Neymar también ha generado polémica dentro del campo viéndose envuelto en bastantes discusiones y enganchadas con rivales que, todo hay que decirlo, le provocaban día si y día también. Los rivales sabían que Neymar es de sangre caliente y le buscaban las cosquillas para que saltara, cosa que conseguían a menudo. Como el partido del pasado abril ante el Málaga en La Rosaleda, donde el brasileño fue expulsado por propinarle una patada sin venir a cuento a un defensor del conjunto andaluz. “Ney” perdió los papeles a la vez que el Barça perdía casi de forma definitiva la liga. Episodios como este no quitan el altísimo rendimiento que ha ofrecido el carioca en el conjunto azulgrana. Neymar ha marcado 105 goles y ha dado 80 asistencias en los 186 partidos que ha disputado como culé y ha sido pieza indispensable en el equipo formando un tridente irrepetible junto a Messi y Luis Suárez. Su aportación al juego ofensivo del club está fuera de toda duda. Quién no recuerda su excelso gol ante el Celta levantando la pelota como un mago por encima de Sergio Álvarez, su gol de bolea ante el Villarreal hace dos años, sus combinaciones letales con Messi y su memorable y decisiva actuación en la remontada contra el PSG. Neymar es y ha sido uno de los mejores jugadores de la historia del Barça pero su excelente rendimiento deportivo ha quedado ensombrecido por las polémicas que le han rodeado.

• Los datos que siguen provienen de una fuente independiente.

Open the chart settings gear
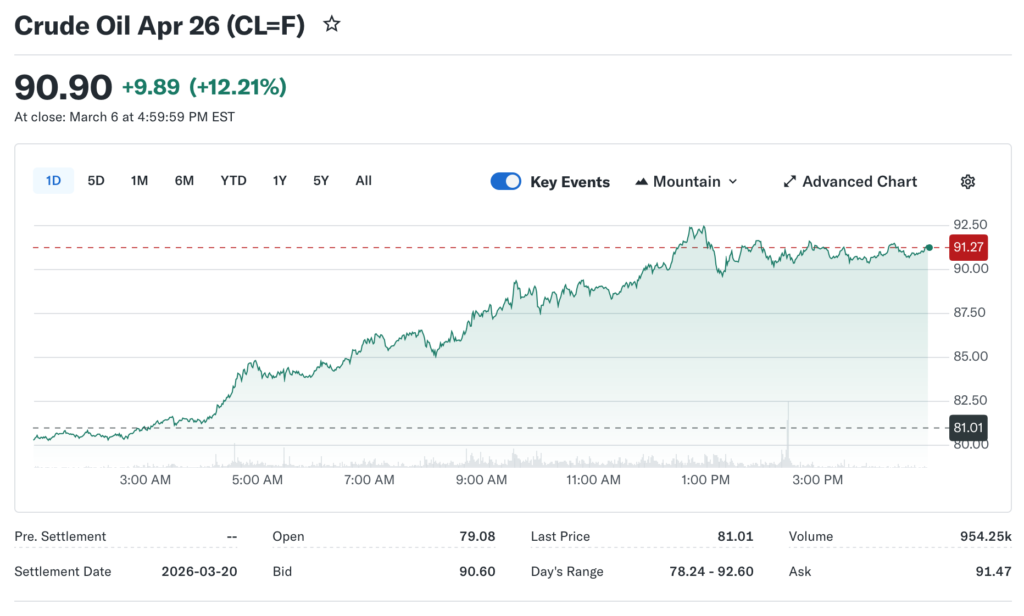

El capítulo final de su historia en la ciudad condal ha sido infame. Llevamos casi un mes de noticias constantes sobre la marcha de Neymar al PSG. Hasta aquí todo normal: estamos en período de mercado y es normal que salgan noticias y rumores. Lo que no me parece bien es que en ningún momento Neymar haya hecho pública su decisión de dejar el Barça con destino al PSG. El brasileño y su entorno han optado por el silencio, hecho que ha acrecentado todavía más las informaciones entorno a su salida. Todo en secreto, como si no se pudiera saber. Una actuación más propia de una mafia que de un futbolista. Entremedio viajes y más viajes para actos publicitarios, un encontronazo con un recién llegado, Nelson Semedo, y una revisión médica pasada ayer por la tarde en Oporto (sí, sí en Oporto) por el PSG. Más lío, más revuelo y más polémica. ¿No hubiera sido más fácil anunciar su marcha y acabar, por fin, con esta historia?.

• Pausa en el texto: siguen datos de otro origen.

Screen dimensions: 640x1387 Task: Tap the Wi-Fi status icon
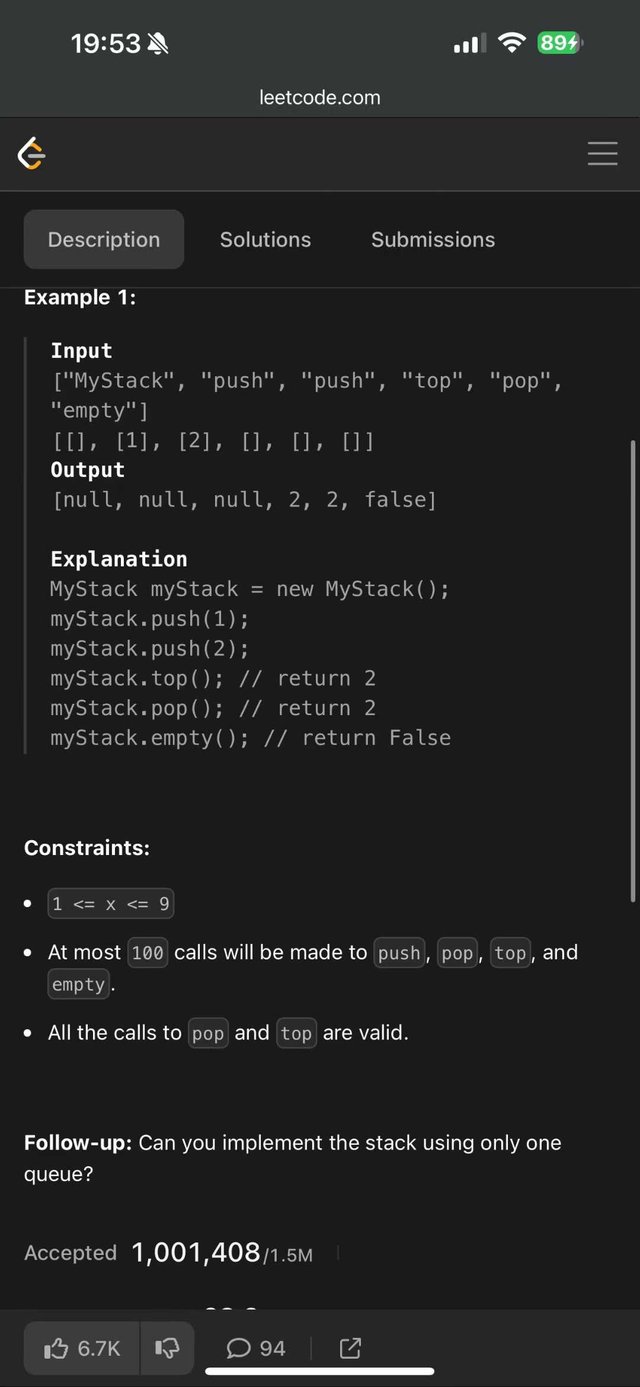(512, 43)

Si todo va según lo previsto, Neymar abandonará en las próximas horas Barcelona con destino a París donde le espera una presentación multitudinaria, un sueldo astronómico y unos amigos brasileños con los que podrá seguir haciendo de las suyas. En lo deportivo, va a liderar el proyecto parisino, va a ser la principal referencia ofensiva del equipo de Emery y, en definitiva, sabe que tendrá todas las miradas puestas en él, cosa que no ha conseguido en el Barça al tener a Messi delante. Será el traspaso más caro de la historia (222 millones)  con los que el Barça puede y debe hacer buenas operaciones. Así se cierra la historia de Neymar en el Barça; una historia que ha deparado alegrías a la par que polémicas. El PSG se lleva a un futbolista brillante y único al que le falta madurar y amueblar la cabeza. Veremos si Emery sabe sacar lo mejor de él en un peor entorno futbolístico. El técnico vasco y Al-Khelaifi seguro que harán todo lo posible para que Neymar ayude al PSG a recuperar el cetro en Francia y a dar un paso adelante en la Champions. Estarán encima de el para controlar su rendimiento; lo que no van a poder controlar serán las polémicas que se generen a su alrededor.